HEY!!! Before we get into it, today is Double Your Donation Day at Mid-Ohio Foobank! Make TWICE the impact by donating online today!
I was thinking that’s it’s been a while since I’ve reintroduced myself, and there are definitely some new faces around here. What better time to tell you a little bit about myself than Blogmas?
So hi, I’m Leigh Ann.
I’m nearly 30 years old, but I treat ‘kid at heart’ like a full-time job. I can’t imagine a version of myself that doesn’t love The Disney Channel and dance wildly down the frozen aisle of the grocery store.

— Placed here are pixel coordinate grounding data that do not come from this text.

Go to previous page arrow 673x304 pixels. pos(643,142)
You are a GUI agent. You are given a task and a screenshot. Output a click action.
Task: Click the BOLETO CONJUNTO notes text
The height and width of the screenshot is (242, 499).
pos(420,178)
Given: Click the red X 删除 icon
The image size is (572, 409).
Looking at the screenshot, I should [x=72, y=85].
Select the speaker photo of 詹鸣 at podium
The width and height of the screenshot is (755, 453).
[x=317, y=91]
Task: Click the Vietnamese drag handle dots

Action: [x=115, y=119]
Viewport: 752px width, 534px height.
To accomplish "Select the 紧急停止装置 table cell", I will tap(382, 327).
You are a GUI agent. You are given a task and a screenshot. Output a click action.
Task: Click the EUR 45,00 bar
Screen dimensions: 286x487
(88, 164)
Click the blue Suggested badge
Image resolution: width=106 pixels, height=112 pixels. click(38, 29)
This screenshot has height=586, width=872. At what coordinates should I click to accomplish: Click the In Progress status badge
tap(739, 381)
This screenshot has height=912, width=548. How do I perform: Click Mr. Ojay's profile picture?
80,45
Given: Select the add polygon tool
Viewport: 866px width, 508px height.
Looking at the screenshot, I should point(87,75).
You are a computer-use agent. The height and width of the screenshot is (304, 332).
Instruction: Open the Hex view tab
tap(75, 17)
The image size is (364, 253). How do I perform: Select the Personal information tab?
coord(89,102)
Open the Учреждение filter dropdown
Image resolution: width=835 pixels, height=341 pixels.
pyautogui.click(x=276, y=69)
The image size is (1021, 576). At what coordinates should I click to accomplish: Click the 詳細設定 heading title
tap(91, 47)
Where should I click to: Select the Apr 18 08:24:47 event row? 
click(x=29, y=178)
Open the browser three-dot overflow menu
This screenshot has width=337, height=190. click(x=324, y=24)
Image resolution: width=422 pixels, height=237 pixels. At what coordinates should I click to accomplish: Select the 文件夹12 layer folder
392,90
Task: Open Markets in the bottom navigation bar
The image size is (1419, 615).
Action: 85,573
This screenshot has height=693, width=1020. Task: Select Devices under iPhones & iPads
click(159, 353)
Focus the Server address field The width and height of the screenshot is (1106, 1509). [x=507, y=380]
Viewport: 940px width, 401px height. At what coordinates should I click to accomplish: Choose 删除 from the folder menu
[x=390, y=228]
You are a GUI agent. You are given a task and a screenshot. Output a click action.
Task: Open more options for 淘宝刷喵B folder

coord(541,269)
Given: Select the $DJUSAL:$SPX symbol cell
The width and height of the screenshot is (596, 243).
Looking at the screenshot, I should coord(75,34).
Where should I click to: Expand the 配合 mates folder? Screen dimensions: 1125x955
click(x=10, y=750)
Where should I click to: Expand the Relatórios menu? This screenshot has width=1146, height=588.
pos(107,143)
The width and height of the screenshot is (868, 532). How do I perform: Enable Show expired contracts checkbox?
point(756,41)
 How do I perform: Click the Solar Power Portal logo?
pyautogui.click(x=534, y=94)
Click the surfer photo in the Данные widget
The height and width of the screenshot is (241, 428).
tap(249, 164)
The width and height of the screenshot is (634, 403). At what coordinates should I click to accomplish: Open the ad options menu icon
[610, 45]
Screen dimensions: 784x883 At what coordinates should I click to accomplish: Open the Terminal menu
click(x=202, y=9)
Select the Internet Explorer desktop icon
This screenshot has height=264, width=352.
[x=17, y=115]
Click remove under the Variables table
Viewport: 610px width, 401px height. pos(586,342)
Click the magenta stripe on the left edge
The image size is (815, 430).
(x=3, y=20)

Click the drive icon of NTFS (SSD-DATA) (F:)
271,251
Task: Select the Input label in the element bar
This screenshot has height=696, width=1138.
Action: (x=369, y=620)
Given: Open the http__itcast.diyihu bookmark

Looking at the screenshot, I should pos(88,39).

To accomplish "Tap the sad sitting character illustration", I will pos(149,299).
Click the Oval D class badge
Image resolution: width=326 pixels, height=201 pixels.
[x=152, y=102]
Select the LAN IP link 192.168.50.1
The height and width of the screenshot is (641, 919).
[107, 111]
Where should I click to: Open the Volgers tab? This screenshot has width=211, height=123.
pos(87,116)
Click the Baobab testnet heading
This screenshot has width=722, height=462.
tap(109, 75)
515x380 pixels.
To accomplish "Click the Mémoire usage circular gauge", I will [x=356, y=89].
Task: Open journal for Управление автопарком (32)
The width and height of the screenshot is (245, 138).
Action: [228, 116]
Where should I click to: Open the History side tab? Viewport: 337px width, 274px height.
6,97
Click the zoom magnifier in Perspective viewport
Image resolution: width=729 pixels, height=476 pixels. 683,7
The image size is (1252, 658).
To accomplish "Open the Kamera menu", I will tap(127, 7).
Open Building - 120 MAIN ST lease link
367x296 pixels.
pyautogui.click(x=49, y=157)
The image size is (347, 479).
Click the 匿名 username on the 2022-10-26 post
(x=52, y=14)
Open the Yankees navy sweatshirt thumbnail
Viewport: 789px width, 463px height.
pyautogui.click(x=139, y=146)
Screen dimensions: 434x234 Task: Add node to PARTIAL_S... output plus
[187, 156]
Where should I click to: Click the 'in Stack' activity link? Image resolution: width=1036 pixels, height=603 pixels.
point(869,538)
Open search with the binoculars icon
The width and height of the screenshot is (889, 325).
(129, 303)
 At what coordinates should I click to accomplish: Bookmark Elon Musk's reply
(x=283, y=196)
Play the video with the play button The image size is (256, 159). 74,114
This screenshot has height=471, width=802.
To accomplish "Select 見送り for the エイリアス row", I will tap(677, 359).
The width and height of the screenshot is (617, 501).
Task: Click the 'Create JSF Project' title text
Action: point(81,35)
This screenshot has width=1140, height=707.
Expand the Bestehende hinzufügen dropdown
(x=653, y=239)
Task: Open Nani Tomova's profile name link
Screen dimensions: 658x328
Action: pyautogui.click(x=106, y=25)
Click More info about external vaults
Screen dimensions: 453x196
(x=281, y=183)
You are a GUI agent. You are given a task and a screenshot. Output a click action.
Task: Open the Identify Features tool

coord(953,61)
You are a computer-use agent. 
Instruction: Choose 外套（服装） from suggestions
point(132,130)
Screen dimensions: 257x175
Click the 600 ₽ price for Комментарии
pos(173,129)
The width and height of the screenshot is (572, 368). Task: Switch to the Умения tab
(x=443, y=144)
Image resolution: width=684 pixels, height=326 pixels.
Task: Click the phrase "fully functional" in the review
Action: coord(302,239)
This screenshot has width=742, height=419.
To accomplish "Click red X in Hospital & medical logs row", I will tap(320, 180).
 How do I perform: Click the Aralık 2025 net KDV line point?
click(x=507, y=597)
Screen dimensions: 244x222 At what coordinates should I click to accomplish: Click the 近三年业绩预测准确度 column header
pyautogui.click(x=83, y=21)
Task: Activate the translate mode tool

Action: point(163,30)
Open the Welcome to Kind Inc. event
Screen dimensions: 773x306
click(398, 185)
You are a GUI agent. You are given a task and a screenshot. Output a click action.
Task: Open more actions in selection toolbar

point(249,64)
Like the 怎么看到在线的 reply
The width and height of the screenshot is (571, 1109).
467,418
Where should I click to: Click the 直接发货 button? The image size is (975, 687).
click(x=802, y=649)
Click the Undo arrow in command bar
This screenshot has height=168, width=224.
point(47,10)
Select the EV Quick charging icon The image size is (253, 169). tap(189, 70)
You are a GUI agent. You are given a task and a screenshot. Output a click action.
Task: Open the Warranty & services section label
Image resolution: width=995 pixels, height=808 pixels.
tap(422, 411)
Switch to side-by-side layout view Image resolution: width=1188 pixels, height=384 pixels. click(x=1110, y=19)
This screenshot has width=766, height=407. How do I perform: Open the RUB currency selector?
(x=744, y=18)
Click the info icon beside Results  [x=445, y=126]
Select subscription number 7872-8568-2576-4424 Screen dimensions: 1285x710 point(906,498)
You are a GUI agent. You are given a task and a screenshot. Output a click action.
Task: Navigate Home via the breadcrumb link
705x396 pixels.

I’m a cat person. As in, it’s not just that I prefer cats, but I am terrified of all dogs. Big, small, cuddly, I don’t discriminate; they all scare me. I’m working on it though. After all, I am human, and they’ve got the cutest little faces. Say hi to Chloe:
If you’ve ever given me a greeting card, there’s a 99% chance I still have it, and can’t fathom parting with it. I take nostalgia to the next level. See: hoarder.
The part of me that I take the most pride in? Where I come from. I’ve been to plenty of beautiful places (even studied abroad in Italy!), but gosh, West Virginia takes the cake on beauty. And kindness. Almost Heaven has shaped so much of my heart and soul, and I’m so thankful to have friends who share this notion with me.
I cry all. the. time. I think I spent so much of high school and college trying to be a badass, that my heart just has a lot of catching up to do. Hallmark shopping for cards? Tearing up. That Taylor Swift song about her dad on shuffle while I’m at work? Actually crying. The first few minutes of Up? Full-blown hysterics. You know what I’ve learned? Badasses cry too! (currently sobbing at the new Apple commercial, help.)
I’ve spent more years of my life dancing than not. I always joke that my high school dance career was like a full-time job, and that’s not entirely untrue. We logged the hours. We won shit. We laughed and cried and triumphed and failed. It disciplined me. It gave me some of the best friends in the world. Heck, it may have been my first true love. I miss it every single day.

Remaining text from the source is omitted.